Infrastructure for Gonzales isn’t the standard building term encompassing roads, pipes and wiring; rather, it’s a holistic term that also represents the cultural build-out.

“You have to build the right types of restaurants, the right environments, the right arts—and you can’t fake that; it has to grow organically,” he said. “That’s going to be our biggest challenge [in the Hub]: How to do you create a creative culture?”

The biggest challenge, some might say, is pulling off a viable Meriam Park project after New Urban Builders could not.

Gonzales admits he’s not a developer or a “trained urbanist”—two job titles that would seem beneficial when spearheading an urbanist development. Yet he’s also not just a T-shirt maker; he’s a civil engineer, and he hired a professional master planner.

While he may not be a builder—he calls himself and Grossman “builders of businesses”—he feels he understands why New Urban Builders’ work stopped.

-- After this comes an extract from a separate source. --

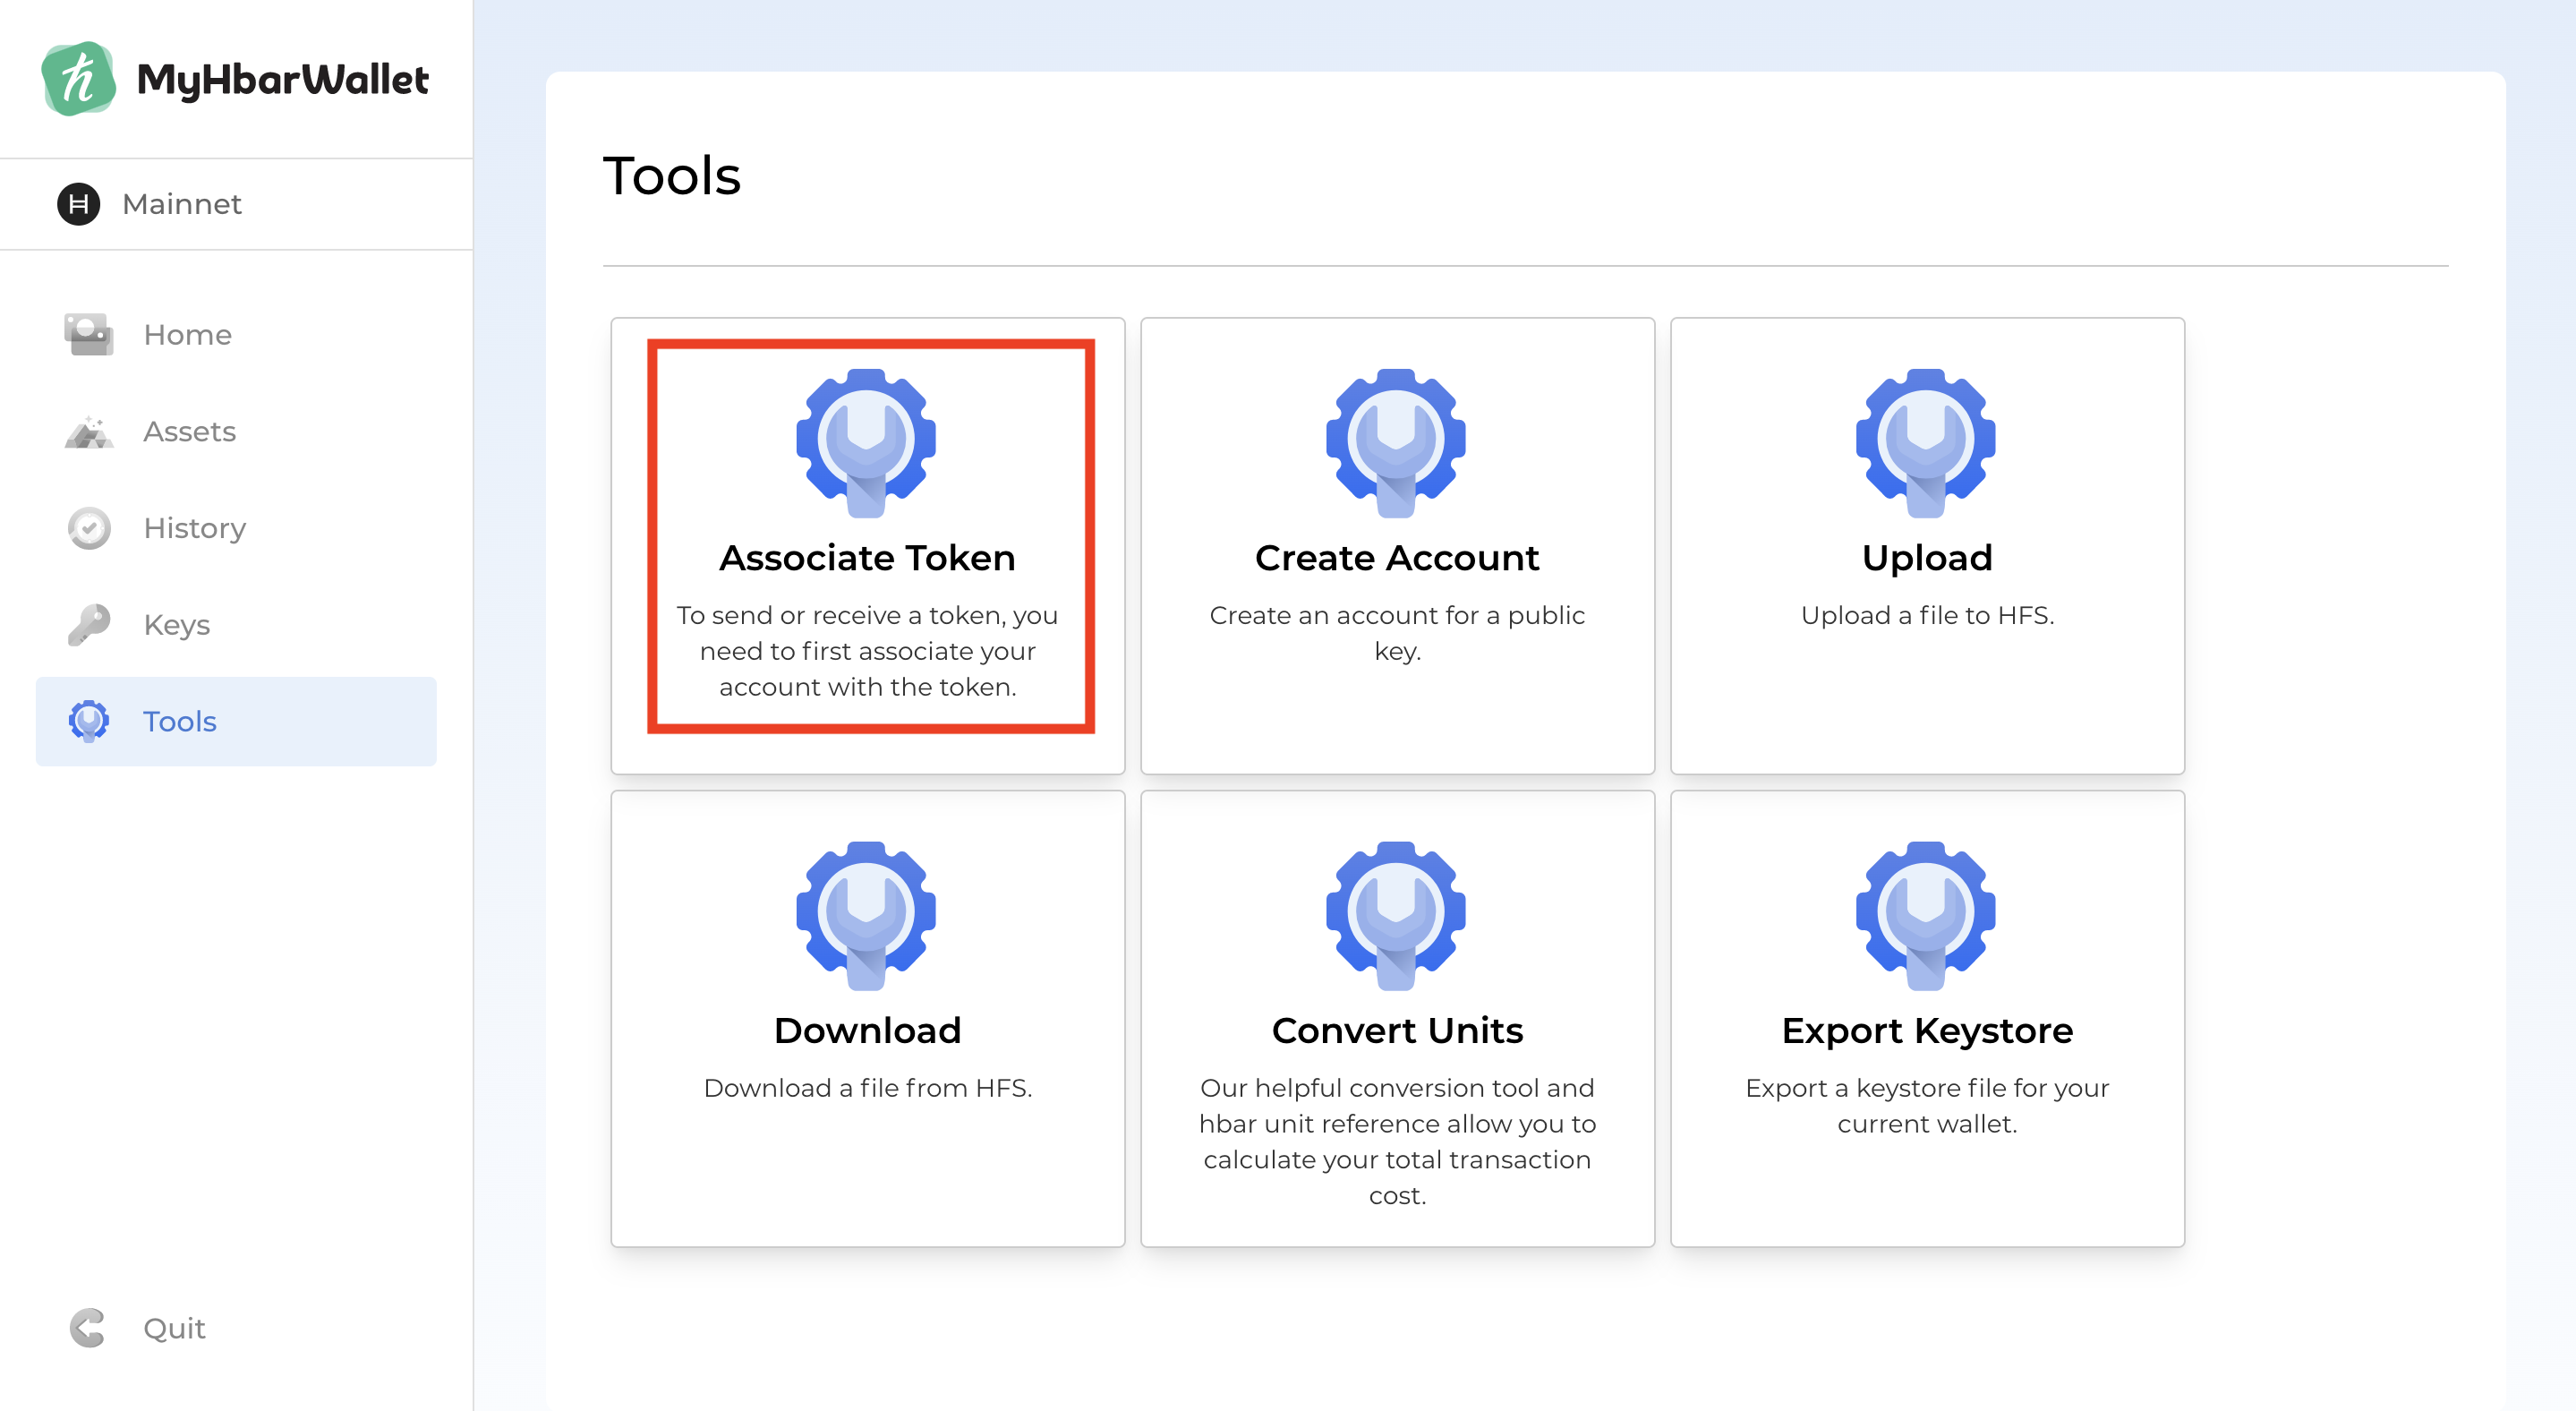Open the History label in sidebar

coord(194,528)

He said that project fell victim to an economic downturn, not a flawed concept.

“I’m fortunate to pick the project up at this point when it’s already entitled [i.e., authorized],” he said. “Tom DiGiovanni and his team [at New Urban Builders] did much of the time-intensive heavy lifting ….”

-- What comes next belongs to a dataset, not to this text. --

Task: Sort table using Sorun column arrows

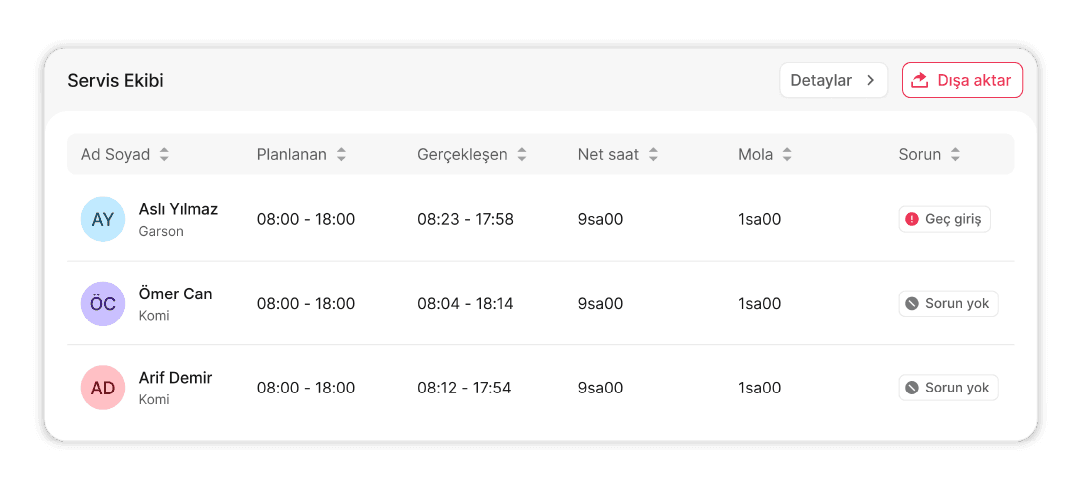Action: tap(955, 155)
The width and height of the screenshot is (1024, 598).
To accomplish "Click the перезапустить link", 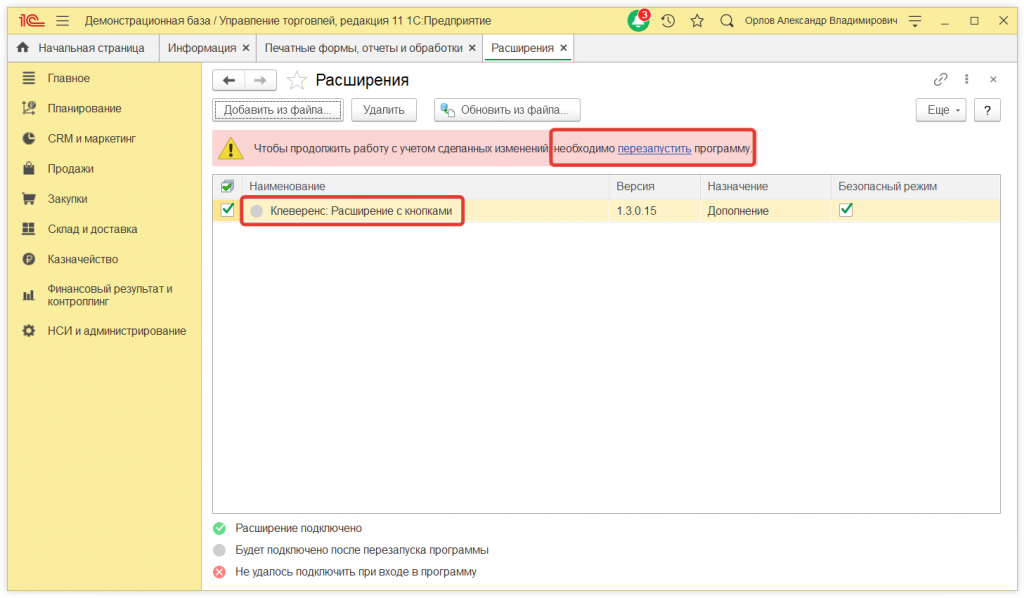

DiGiovanni, with partners, still owns a 24-acre parcel within Meriam Park’s boundaries that Gonzales said will be developed separately but in keeping with the new project. (DiGiovanni did not return a call by CN&R deadline.)

Mike Sawley, an associate planner at City Hall, said it’s hard to tell at this point exactly how Meriam Park Community will wind up, as all that’s been vetted are “lines on a subdivision map.”

Comparing concepts, Sawley described the new iteration of Meriam Park as having “a ‘build it and they will come’ mentality and ‘it will work because …’ there will be these various levels of rents and spaces that entrepreneurs can get into at that time, knowing it may progress to a bigger, higher use with more support and success down the road.

“The older vision was more like ‘we know successful places are built a certain way’—multistory with commercial space on the first floor, flex space on the second floor, residential on the third floor—and ‘the critical thing is how they’re built …’

“They’re two philosophies kind of angling in the same direction.”